Convert the stretch from the line containing "Task: Click the 24,0 y-axis label" through the line containing "coord(218,68)" into a JSON list of strings, one per line, omitting blank lines and the pictures.

* START *

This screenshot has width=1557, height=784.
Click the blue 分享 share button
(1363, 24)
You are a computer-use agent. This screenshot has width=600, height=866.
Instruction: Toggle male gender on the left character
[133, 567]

* END *
* START *

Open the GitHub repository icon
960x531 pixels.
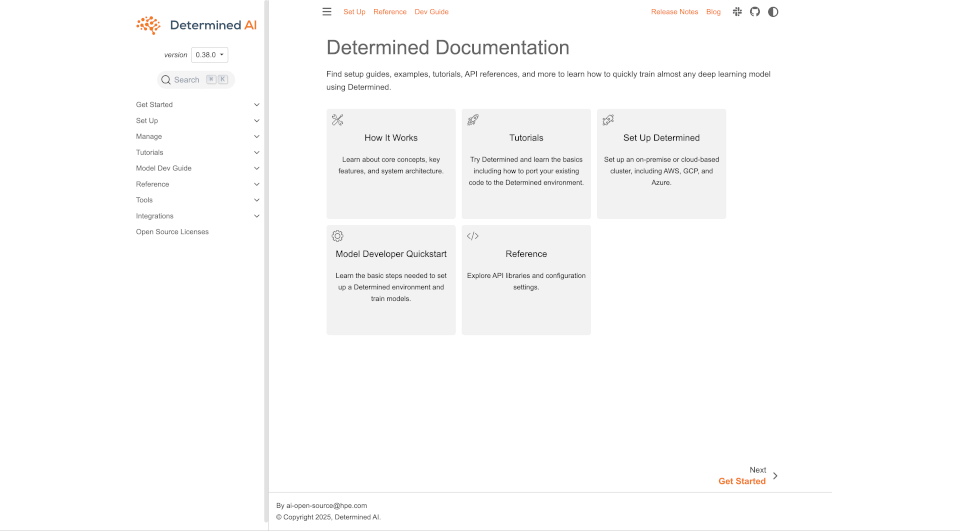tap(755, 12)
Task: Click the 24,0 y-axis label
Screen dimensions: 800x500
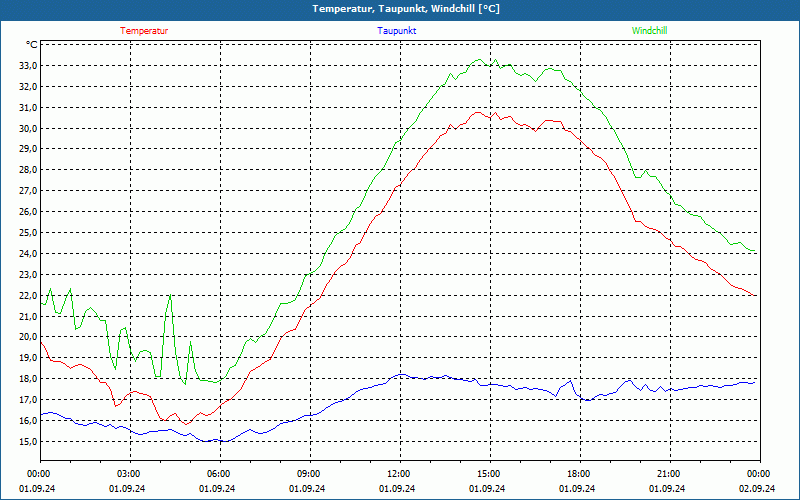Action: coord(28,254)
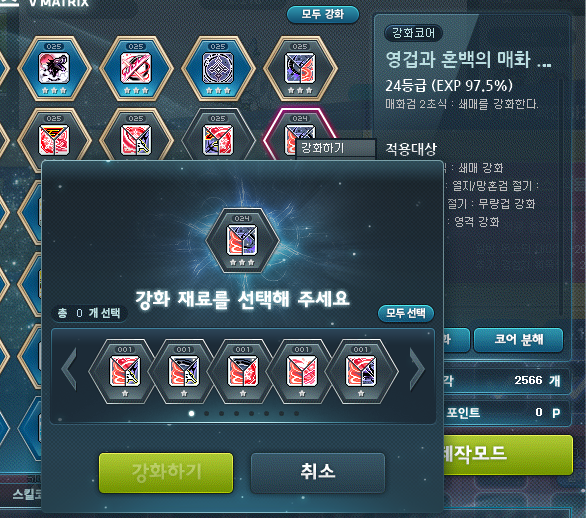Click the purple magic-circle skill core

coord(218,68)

* END *

*TASK RESPONSE*
[
  "Task: Click the 24,0 y-axis label",
  "Screen dimensions: 800x500",
  "Action: coord(28,254)",
  "Click the purple magic-circle skill core",
  "coord(218,68)"
]